Summary of previous episodes



After the publication of “Macro-benchmark with Django, Flask and AsyncIO (aiohttp.web+API-Hour)”, I received a lot of remarks, this is a synthesis:


  1. It’s impossible, you change the numbers/you don’t measure the right values/…: Come on people, if you don’t believe me, test by yourself: I’ve published as many pieces of information as possible to be reproducible by others in API-Hour repository. Don’t hesitate to ask me if you have issues to test by yourself.
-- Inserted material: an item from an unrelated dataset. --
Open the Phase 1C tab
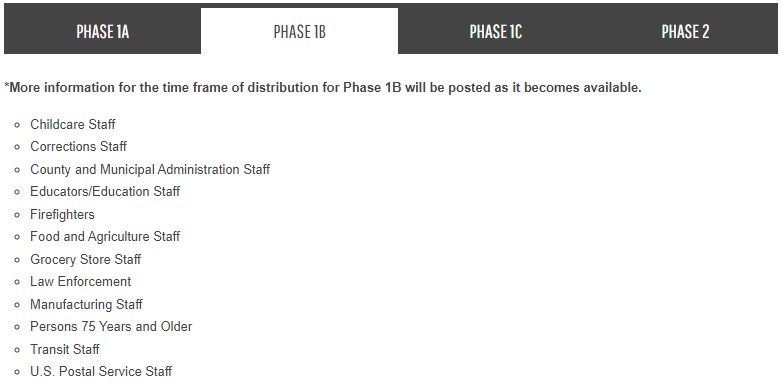782x385 pixels. point(495,31)
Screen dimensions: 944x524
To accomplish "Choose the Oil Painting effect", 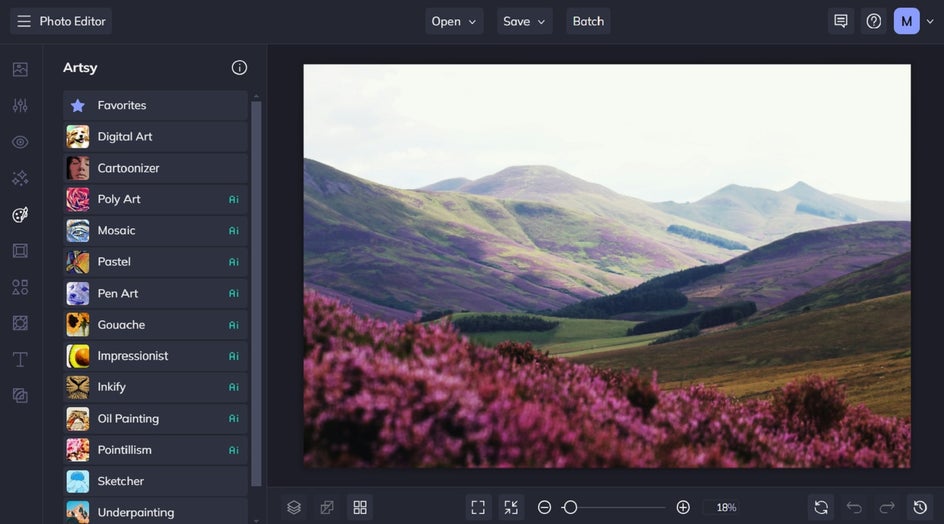I will click(x=155, y=418).
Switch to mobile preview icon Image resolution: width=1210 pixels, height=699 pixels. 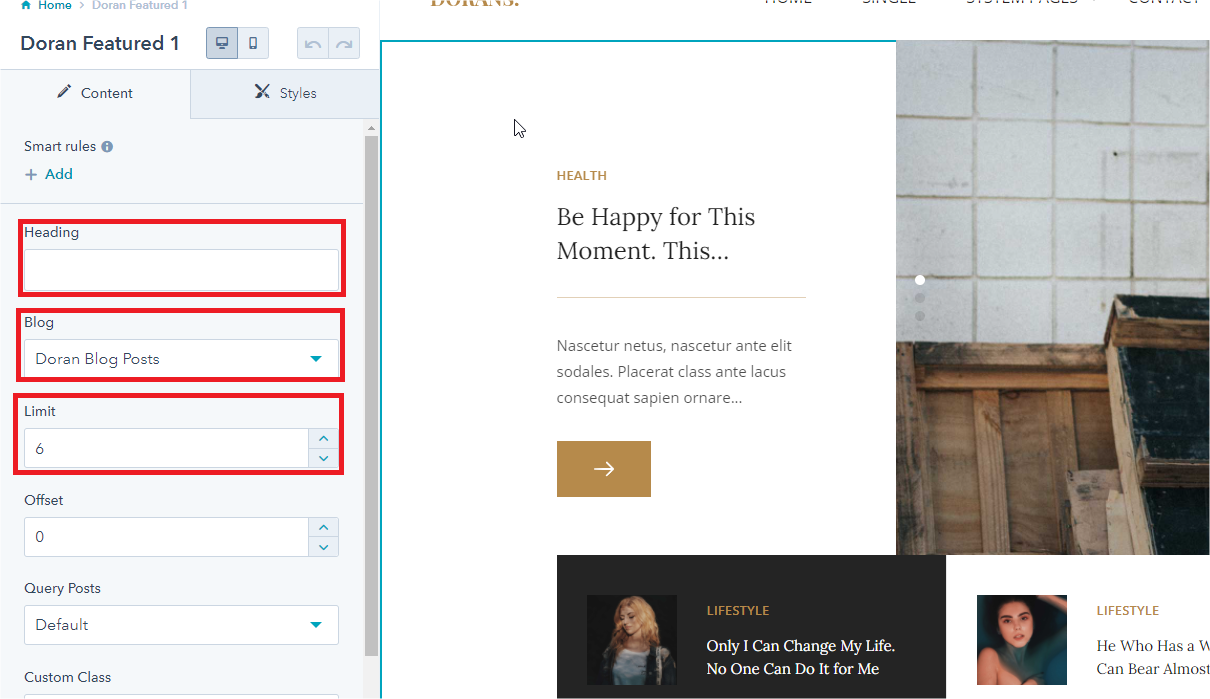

    Nginx is configured to avoid being a bottleneck for Python daemons.
  2. Changing kernel parameters is a cheat: No, it isn't a cheat, most production applications recommend to do that, not only for benchmarks. Example with:
    1. PostgreSQL: https://wiki.postgresql.org/wiki/Tuning_Your_PostgreSQL_Server shared_buffers config (BTW, I forgot to push my kernel settings for postgresql, it's now in the repository)
    2. Nginx: http://wiki.nginx.org/SSL-Offloader section preparation


  1. Daemons were all in debug mode: All daemons were impacted, I've disabled that. I've relaunched localhost benchmark on /agents endpoint, I get almost the same values, certainly because I've already disabled logging globally in my benchmarks.
  2. You should disable middlewares in Django: On production, you would keep them, but nevertheless, I’ve disabled them to be fair with other frameworks where I don’t use middlewares.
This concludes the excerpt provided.